(Screenshot grounding data)
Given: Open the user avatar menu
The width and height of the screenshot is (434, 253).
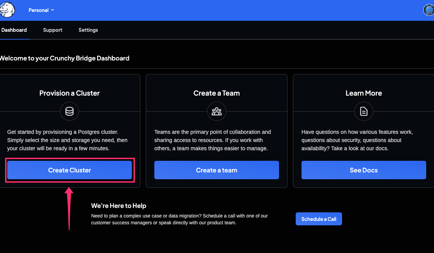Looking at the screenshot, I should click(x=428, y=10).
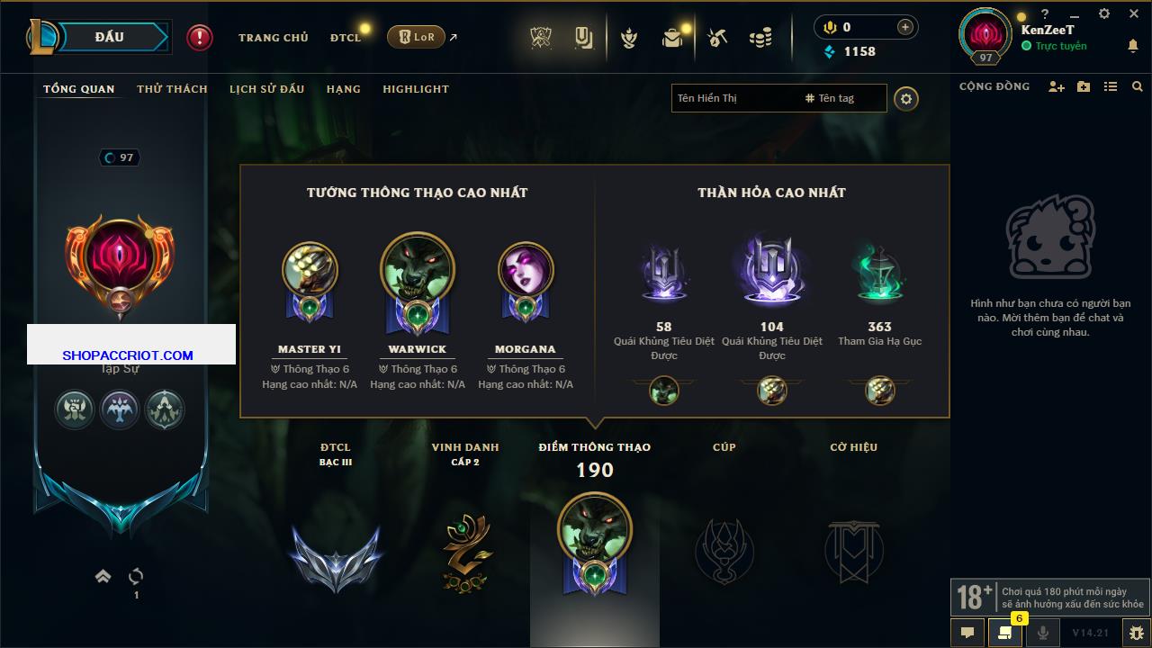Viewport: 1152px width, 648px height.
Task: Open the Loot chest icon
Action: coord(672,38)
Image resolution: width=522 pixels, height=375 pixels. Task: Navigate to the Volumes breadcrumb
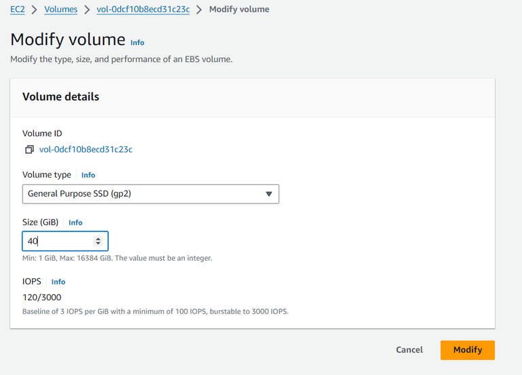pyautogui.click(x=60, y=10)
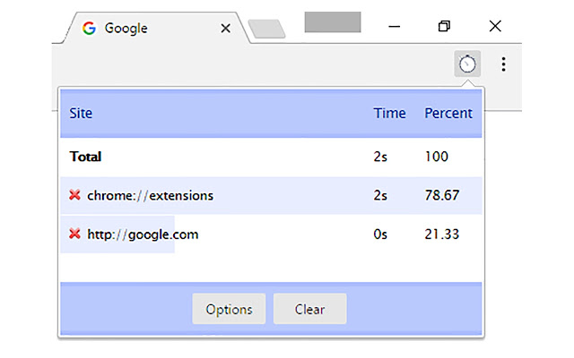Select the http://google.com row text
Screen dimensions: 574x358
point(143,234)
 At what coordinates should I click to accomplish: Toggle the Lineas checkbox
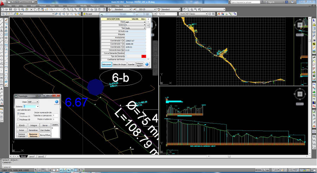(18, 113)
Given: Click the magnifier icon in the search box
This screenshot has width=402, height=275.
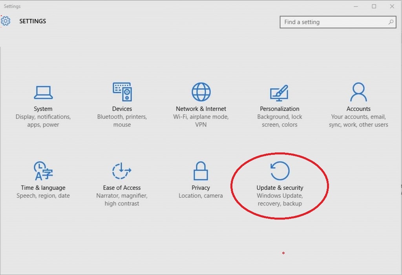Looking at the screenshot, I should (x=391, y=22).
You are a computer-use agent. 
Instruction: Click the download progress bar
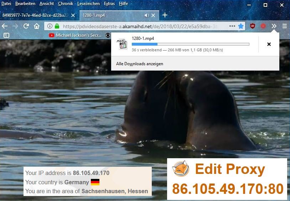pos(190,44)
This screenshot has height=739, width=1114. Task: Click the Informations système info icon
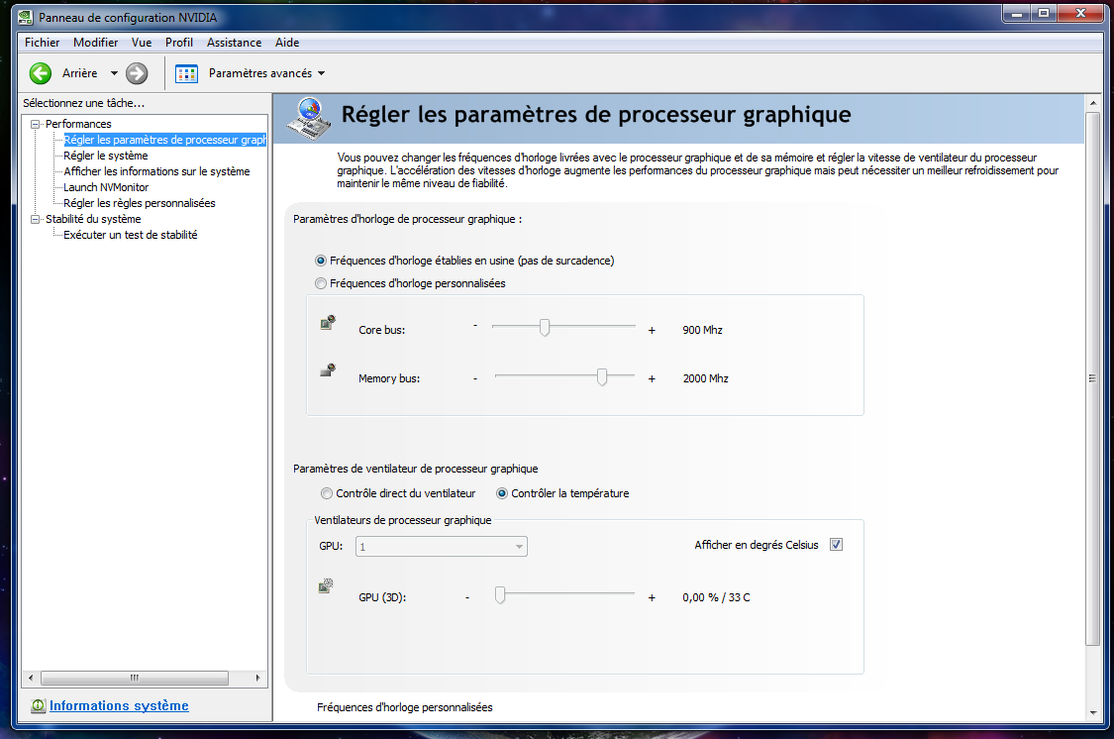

WORK REQUIRED:
From the line containing "At what coordinates" through the last line of the records above, reproduce every line exactly, leaving out the pictures.

REPLY:
 At what coordinates should I click to accomplish: Toggle the Lineas checkbox
(18, 113)
Given: Click the magnifier icon in the search box
This screenshot has width=402, height=275.
Looking at the screenshot, I should (x=391, y=22).
You are a computer-use agent. 
Instruction: Click the download progress bar
pos(190,44)
This screenshot has height=739, width=1114. Task: Click the Informations système info icon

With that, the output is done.